**Try it:** Output the complete listing. Match it exactly.

**Dataset records:**

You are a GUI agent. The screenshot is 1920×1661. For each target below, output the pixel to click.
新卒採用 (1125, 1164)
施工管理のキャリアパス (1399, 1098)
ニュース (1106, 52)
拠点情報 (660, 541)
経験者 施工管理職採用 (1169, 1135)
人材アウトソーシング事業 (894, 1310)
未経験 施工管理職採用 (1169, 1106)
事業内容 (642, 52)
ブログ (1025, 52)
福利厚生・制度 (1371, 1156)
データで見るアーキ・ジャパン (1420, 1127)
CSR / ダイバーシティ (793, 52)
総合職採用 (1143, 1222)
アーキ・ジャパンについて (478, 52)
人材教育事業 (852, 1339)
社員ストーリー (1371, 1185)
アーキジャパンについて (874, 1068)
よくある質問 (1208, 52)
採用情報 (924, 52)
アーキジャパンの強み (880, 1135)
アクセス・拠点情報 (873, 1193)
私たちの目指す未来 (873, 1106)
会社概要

**Written solution:**
You are a GUI agent. The screenshot is 1920×1661. For each target below, output the pixel to click.
新卒採用 (1125, 1164)
施工管理のキャリアパス (1399, 1098)
ニュース (1106, 52)
拠点情報 (660, 541)
経験者 施工管理職採用 (1169, 1135)
人材アウトソーシング事業 (894, 1310)
未経験 施工管理職採用 (1169, 1106)
事業内容 (642, 52)
ブログ (1025, 52)
福利厚生・制度 (1371, 1156)
データで見るアーキ・ジャパン (1420, 1127)
CSR / ダイバーシティ (793, 52)
総合職採用 (1143, 1222)
アーキ・ジャパンについて (478, 52)
人材教育事業 (852, 1339)
社員ストーリー (1371, 1185)
アーキジャパンについて (874, 1068)
よくある質問 (1208, 52)
採用情報 (924, 52)
アーキジャパンの強み (880, 1135)
アクセス・拠点情報 (873, 1193)
私たちの目指す未来 (873, 1106)
会社概要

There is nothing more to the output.